What is needed
Every line in the material below that includes "size" should be copied.

Dataset extract
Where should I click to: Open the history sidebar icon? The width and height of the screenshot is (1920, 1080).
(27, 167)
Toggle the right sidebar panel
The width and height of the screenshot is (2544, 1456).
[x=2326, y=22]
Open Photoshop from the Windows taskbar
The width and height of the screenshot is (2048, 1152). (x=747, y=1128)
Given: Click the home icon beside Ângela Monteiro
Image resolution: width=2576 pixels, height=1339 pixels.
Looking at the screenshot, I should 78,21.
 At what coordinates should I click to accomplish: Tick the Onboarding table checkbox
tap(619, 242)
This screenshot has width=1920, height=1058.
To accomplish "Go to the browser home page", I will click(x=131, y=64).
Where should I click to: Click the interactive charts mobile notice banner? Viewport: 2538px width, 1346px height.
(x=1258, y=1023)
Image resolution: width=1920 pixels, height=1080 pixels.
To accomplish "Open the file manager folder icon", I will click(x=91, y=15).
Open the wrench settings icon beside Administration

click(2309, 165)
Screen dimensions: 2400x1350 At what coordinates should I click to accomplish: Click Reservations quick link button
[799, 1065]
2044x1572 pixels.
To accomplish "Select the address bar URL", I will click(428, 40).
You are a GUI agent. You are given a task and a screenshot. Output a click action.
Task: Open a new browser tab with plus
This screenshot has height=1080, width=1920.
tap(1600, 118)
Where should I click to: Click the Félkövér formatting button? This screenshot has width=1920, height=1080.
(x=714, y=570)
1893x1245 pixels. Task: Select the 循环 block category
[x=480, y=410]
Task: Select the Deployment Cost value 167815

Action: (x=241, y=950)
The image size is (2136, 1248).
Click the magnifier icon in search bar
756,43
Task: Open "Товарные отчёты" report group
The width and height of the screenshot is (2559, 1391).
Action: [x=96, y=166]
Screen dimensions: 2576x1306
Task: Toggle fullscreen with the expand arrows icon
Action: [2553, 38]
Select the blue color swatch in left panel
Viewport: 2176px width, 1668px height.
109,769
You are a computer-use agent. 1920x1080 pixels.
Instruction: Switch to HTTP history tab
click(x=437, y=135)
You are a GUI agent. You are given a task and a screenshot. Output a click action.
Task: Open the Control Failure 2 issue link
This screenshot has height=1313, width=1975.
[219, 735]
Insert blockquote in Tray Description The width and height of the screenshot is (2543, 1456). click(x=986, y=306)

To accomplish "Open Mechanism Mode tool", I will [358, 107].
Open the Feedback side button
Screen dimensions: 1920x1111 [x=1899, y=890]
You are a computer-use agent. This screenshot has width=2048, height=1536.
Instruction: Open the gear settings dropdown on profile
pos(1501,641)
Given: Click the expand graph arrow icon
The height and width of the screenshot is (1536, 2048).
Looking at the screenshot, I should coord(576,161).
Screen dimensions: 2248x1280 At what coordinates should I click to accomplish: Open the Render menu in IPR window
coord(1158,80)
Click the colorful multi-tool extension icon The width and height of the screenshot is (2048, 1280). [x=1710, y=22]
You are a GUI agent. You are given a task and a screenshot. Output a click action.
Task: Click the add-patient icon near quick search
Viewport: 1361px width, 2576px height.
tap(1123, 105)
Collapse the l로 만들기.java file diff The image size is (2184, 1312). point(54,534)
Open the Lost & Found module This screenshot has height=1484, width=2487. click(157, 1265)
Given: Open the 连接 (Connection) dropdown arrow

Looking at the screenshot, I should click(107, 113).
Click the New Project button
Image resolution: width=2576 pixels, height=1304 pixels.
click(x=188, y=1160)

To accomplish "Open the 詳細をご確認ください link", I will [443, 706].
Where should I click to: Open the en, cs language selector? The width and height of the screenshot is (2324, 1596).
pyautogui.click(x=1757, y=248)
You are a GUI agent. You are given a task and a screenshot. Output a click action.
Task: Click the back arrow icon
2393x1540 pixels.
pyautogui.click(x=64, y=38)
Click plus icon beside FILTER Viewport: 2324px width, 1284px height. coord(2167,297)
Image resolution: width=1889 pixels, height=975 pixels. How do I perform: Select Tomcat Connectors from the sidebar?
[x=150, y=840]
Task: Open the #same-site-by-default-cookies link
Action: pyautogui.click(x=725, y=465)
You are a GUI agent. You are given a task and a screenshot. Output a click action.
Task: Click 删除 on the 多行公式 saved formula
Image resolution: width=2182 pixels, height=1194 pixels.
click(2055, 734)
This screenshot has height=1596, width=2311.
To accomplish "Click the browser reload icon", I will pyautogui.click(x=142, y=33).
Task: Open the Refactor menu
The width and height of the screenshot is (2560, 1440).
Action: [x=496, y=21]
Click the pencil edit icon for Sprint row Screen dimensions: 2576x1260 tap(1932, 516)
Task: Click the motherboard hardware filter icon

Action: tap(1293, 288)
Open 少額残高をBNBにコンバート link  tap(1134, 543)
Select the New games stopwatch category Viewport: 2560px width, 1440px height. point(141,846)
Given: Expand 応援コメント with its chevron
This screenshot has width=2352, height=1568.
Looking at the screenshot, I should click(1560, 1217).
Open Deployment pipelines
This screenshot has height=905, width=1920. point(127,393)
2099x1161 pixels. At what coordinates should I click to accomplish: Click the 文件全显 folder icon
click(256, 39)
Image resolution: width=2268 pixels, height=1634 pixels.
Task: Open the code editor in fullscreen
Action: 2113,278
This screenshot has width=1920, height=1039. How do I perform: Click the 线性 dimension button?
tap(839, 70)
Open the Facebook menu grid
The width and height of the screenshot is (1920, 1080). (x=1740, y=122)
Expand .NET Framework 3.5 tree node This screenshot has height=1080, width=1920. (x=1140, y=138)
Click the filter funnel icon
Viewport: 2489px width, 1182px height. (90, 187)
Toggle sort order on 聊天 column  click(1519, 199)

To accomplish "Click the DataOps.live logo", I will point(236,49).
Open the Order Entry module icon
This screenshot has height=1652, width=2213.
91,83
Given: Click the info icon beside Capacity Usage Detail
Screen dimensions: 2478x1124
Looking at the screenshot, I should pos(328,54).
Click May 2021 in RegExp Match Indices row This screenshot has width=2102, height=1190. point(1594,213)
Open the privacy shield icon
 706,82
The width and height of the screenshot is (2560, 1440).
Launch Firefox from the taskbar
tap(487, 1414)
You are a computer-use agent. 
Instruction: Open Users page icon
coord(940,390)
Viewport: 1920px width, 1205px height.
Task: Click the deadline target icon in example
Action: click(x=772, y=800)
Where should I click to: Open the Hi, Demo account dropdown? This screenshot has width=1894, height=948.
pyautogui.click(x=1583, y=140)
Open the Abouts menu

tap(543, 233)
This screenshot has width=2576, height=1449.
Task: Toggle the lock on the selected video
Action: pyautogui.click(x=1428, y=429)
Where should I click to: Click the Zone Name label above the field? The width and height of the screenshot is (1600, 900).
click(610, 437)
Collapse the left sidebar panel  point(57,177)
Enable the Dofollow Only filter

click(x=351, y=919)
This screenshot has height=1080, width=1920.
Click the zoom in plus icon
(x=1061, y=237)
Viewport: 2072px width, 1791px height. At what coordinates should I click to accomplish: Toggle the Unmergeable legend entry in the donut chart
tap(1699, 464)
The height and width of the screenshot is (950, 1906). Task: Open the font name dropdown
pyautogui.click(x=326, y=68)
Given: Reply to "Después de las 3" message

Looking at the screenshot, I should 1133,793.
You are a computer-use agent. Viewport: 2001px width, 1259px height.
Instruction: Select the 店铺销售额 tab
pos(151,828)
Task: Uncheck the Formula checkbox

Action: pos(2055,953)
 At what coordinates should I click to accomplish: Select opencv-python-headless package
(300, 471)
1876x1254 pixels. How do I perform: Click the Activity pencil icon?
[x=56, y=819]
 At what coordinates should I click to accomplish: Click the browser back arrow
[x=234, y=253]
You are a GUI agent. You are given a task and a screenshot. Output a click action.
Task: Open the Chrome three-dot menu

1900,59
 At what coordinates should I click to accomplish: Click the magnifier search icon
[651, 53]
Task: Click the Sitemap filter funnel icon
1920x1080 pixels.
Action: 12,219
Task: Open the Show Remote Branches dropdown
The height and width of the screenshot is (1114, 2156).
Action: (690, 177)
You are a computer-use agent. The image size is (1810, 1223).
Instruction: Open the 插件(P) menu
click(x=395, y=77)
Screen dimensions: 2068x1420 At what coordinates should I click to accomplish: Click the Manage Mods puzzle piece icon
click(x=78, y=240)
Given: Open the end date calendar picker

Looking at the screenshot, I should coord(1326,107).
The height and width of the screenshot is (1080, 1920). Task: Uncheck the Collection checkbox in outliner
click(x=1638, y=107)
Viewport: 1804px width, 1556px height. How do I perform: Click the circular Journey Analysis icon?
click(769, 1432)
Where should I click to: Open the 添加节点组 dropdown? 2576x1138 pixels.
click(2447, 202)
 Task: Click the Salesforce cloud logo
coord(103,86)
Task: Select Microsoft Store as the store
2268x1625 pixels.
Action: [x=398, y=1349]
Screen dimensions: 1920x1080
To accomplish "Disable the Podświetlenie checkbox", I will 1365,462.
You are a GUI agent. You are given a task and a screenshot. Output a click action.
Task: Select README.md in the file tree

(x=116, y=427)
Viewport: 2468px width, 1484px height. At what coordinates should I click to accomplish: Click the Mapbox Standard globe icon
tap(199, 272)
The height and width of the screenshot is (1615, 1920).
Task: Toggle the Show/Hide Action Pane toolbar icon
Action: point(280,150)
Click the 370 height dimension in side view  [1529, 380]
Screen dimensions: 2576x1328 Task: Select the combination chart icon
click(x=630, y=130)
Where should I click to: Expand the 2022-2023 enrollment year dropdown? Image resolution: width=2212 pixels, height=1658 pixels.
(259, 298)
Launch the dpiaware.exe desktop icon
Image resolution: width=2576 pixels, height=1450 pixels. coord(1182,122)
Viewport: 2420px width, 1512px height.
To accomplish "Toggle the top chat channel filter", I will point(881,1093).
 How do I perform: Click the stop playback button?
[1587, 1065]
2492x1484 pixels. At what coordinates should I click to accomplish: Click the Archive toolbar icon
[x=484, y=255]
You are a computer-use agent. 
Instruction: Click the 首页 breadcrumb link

Exercise response
The image size is (2136, 1248).
Collapse the l로 만들기.java file diff The image size is (2184, 1312). point(54,534)
You are a computer-use agent. The image size is (1810, 1223).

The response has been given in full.